[Data excerpts]
-- Opening Marker --

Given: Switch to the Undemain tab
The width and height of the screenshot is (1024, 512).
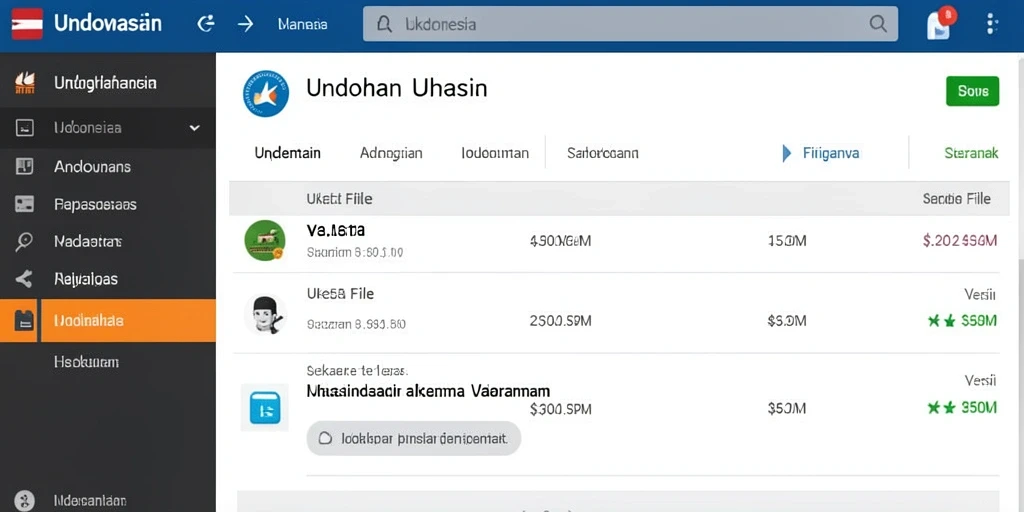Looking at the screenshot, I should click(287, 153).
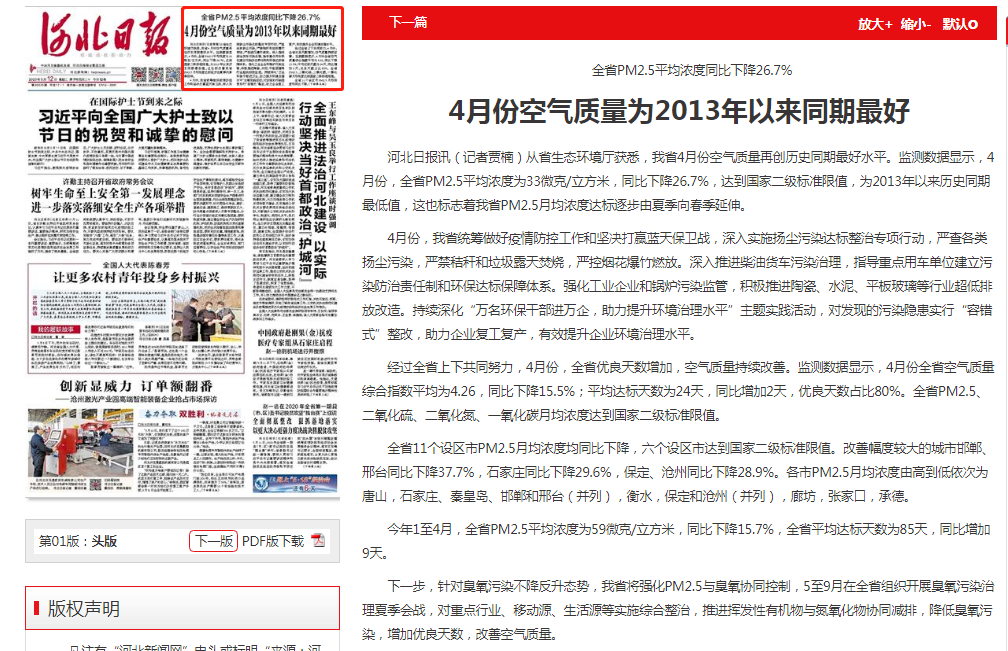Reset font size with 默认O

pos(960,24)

-- Closing Marker --

About this exercise: Reproduce the data in full. Do not carry over any picture.

Result:
Given: Switch to the Undemain tab
The width and height of the screenshot is (1024, 512).
Looking at the screenshot, I should click(287, 153).
Reset font size with 默认O

pos(960,24)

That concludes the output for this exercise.